- Problem to solve
The required result is a copy of each line below in which "dropdown" appears.

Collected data
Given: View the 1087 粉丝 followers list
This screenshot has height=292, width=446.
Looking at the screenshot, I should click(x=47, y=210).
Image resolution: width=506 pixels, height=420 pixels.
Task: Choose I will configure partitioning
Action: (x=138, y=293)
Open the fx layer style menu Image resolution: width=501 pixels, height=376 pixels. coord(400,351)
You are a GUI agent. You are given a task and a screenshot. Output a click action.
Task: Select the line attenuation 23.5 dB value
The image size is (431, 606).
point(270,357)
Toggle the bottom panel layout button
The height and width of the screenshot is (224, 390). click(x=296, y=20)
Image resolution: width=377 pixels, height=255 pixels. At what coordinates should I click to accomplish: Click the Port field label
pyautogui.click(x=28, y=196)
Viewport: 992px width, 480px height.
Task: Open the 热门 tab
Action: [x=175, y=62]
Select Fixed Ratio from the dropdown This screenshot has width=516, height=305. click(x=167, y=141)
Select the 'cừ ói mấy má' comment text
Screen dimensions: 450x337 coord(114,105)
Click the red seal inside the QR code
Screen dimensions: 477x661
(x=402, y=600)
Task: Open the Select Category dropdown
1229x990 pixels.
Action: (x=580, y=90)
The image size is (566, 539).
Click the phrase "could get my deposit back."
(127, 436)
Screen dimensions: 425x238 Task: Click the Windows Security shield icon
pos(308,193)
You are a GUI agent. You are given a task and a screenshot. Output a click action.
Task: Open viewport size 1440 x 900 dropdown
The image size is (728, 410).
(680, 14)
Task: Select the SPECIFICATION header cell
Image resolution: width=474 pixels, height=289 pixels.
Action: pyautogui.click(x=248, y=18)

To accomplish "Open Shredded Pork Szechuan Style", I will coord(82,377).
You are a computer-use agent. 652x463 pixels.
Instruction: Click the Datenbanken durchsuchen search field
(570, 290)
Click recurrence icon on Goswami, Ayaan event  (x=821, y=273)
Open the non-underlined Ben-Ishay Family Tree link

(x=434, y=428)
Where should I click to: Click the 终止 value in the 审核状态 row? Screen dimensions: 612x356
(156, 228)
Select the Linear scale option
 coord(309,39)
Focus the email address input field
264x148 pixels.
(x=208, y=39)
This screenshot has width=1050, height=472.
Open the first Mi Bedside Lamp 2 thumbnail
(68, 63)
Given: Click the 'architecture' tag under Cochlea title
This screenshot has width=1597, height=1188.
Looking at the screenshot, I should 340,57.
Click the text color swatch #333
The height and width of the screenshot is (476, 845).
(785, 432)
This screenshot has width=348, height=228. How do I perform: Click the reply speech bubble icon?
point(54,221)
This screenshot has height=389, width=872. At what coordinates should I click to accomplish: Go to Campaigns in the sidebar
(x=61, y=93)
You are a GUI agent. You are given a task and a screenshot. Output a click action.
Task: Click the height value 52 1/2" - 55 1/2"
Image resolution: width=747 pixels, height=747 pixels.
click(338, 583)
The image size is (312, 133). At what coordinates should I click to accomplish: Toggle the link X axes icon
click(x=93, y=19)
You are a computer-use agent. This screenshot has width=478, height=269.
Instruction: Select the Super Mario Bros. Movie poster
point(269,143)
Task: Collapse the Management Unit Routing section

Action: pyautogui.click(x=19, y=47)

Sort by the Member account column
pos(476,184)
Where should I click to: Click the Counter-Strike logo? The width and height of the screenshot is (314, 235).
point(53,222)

- Reply to the exercise
Select Fixed Ratio from the dropdown This screenshot has width=516, height=305. click(x=167, y=141)
Task: Open the Select Category dropdown
Task: Open viewport size 1440 x 900 dropdown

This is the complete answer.